Document text:
═══
In another set of experiments, 10⁶ satellite cells were diluted in 2 ml DMEM supplemented with 15% fetal calf serum, seeded onto 35-mm collagen-coated culture dishes and maintained at 37ºC in a humidified atmosphere of 90% air and 10% CO₂ (14). On the third day and every other day thereafter the medium was replaced with DMEM supplemented with 10% horse serum (HS) and 2% fetal calf serum. On day 7, myotubes were multinucleated and contracting cells indicated an appropriate maturation of the muscle fibers in vitro.

Processing transplanted tissue

After 3, 7 or 14 days the recipient rats were sacrificed by section of the abdominal aorta under ether anesthesia. The skin from the dorsal area was removed and transferred to a Petri dish containing phosphate-buffered saline (PBS), pH 7.4. The transplanted tissues were dissected, weighed, covered with tissue freezing medium (Triangle Biomedical Sciences, Durham, NC, USA) and immediately frozen in liquid nitrogen. The tissues were sectioned on a cryostat at a thickness of 8-10 µm, mounted on slides and kept frozen at -80ºC until the time for histological analysis. The extensor digitorum longus (EDL) muscle from adult rats was used as control.

Determination of fiber diameter

The sections were stained with hematoxylin and eosin, dehydrated by successive immersions in 70%, 95% and absolute ethanol, and dried. The slides were then immersed in xylene, mounted with Entellan^®neu (Merck, Darmstadt, Germany) and examined under a light microscope. At least three sections from each implant were photographed with 40 and 60X objectives and the diameter of up to 213 fibers was determined using public domain NIH-Image 1.61 software. Frequency histograms of the fiber diameter were constructed and compared to that obtained from the EDL muscle of adult male rats.
═══
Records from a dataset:
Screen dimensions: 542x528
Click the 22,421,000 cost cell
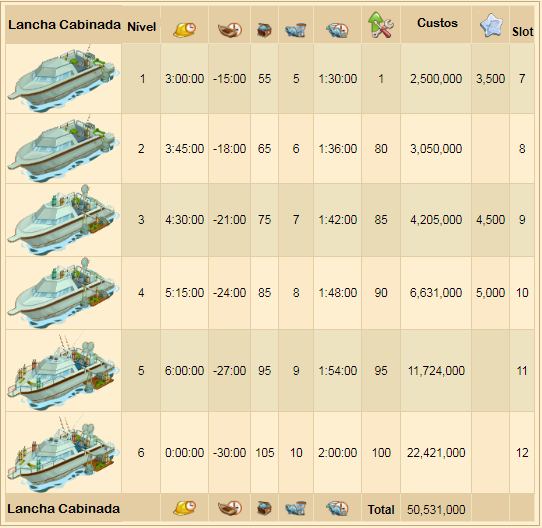tap(436, 453)
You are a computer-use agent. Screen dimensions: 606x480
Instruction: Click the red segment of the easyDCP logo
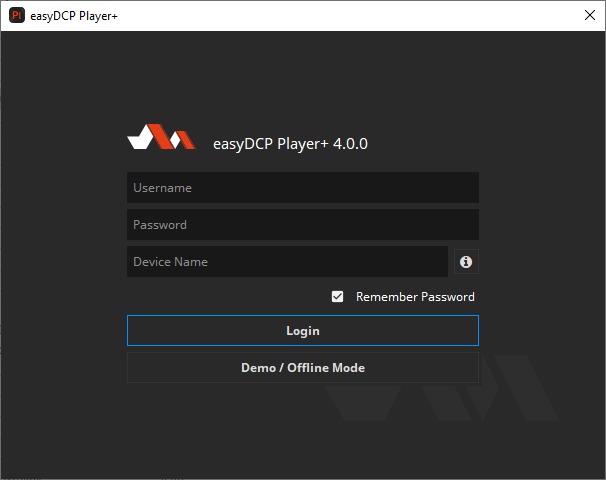180,139
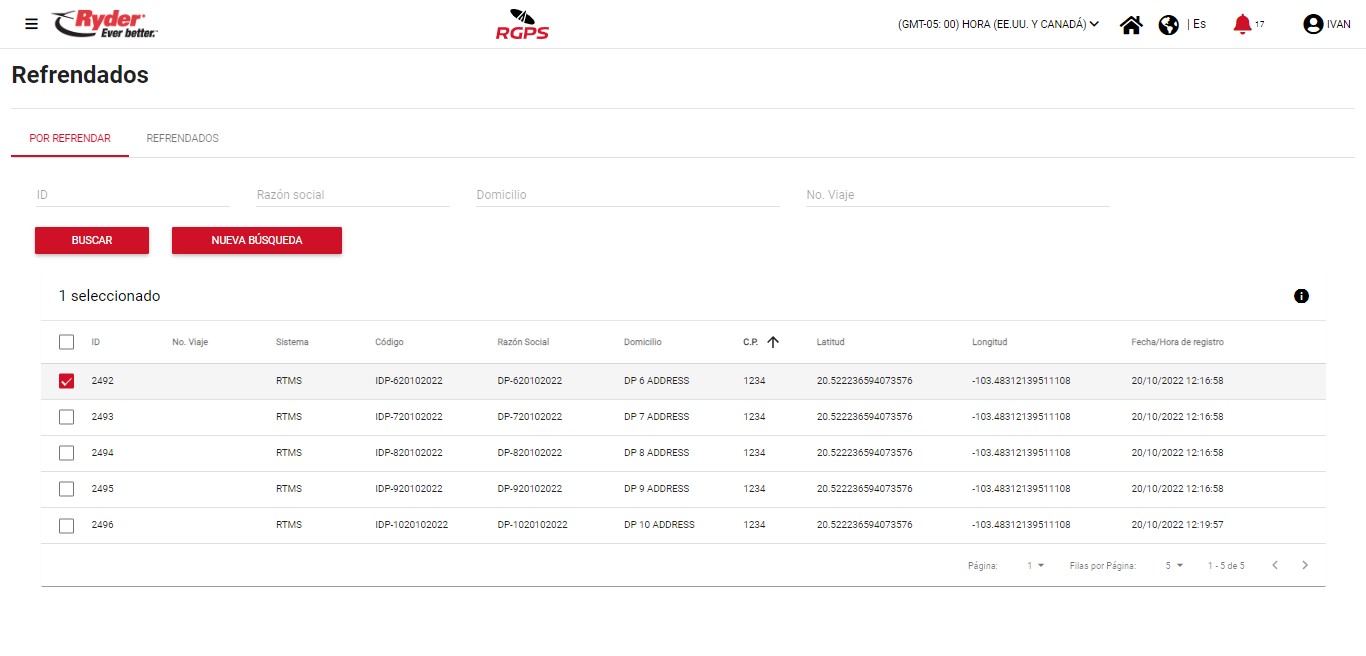This screenshot has width=1366, height=656.
Task: Open the Filas por Página dropdown
Action: (x=1173, y=566)
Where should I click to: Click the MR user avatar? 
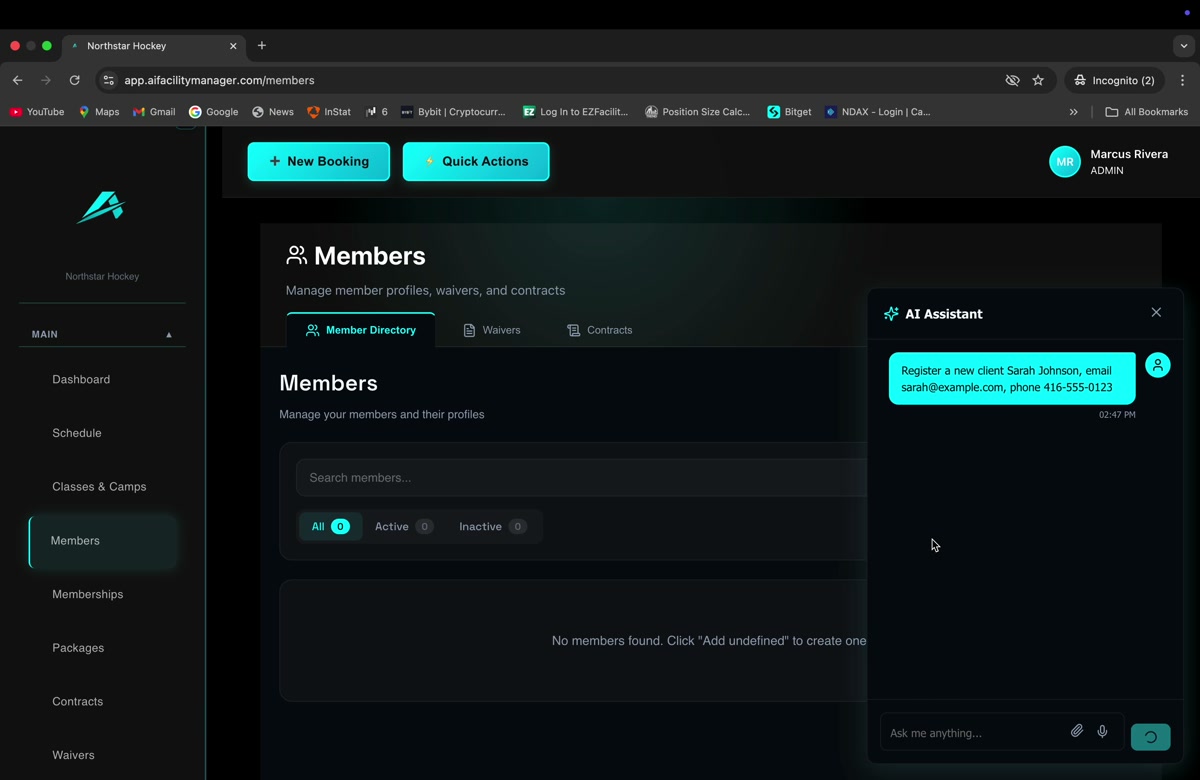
═══
Problem: In the methods text on muscle tissue processing, which muscle from adult rats served as the control?

Result for this task: The extensor digitorum longus (EDL) muscle.